Por Juan Velásquez
Opinión
LA NUEVA ANTORCHA. — ¿A dónde iremos a parar ante semejante desorden político? Nadie parece capaz de descifrar el destino de la Patria de Bolívar frente al salto al vacío que hoy presenciamos, provocado principalmente por la preocupante falta de una verdadera unidad. Ante este escenario, cabe preguntarse: ¿cómo queda el espíritu del Congreso Anfictiónico de Panamá?
Como connacionales, tenemos el deber moral de fijar una posición firme ante el mundo democrático. Es imperativo solicitar la atención de la Organización de las Naciones Unidas (ONU), como el órgano internacional llamado a mediar en crisis institucionales, entendiendo que la persecución y captura de un criminal o narcotraficante no debe confundirse ni vincularse con un procedimiento que vulnere el Estado de derecho o la soberanía nacional.
No podemos quedarnos de brazos caídos; de hecho, cruzados los hemos tenido ya por mucho tiempo. La soberanía no se mendiga y la autodeterminación es un deber principista de toda nación libre. Como reza la sabiduría popular: ningún exceso es bueno, «así como el cilantro no debe pasarse en el guiso». Por ello, resulta justo y necesario que las fuerzas vivas del país definan, de una vez por todas, una estrategia nacional clara. ¿Con qué derecho permitimos tantos desmanes? ¿Por qué estamos obligados a aceptar tanto abuso?

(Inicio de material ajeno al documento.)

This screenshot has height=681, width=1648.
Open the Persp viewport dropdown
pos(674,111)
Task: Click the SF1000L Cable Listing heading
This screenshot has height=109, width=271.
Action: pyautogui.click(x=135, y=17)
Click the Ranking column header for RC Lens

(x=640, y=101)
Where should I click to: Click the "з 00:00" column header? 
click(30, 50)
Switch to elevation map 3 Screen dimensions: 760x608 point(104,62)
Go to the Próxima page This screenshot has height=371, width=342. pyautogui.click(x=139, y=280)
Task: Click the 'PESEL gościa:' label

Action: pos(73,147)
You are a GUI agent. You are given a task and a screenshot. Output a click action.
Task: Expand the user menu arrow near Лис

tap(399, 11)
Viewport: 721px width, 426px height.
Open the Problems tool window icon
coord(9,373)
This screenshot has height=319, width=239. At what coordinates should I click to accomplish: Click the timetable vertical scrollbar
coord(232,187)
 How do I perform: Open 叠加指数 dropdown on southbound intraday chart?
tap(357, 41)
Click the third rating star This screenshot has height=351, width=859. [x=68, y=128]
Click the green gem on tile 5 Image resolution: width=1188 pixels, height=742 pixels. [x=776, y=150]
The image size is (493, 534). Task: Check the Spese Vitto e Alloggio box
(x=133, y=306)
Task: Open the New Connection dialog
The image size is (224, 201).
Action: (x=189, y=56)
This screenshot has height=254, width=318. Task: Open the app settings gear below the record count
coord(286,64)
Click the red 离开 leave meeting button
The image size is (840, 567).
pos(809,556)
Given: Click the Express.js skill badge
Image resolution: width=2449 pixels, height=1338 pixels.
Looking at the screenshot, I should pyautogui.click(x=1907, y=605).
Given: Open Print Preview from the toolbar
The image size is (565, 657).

Cuando la patria necesitó en el pasado quién la independizara, no importaron las carencias: el suelo patrio parió a sus libertadores. Hoy, la historia nos exige la misma determinación. Venezuela debe mantenerse firme ante cualquier pretensión de tutela o colonización extranjera, venga de donde venga, rechazando categóricamente las intenciones injerencistas de Donald Trump. La dignidad nacional debe prevalecer.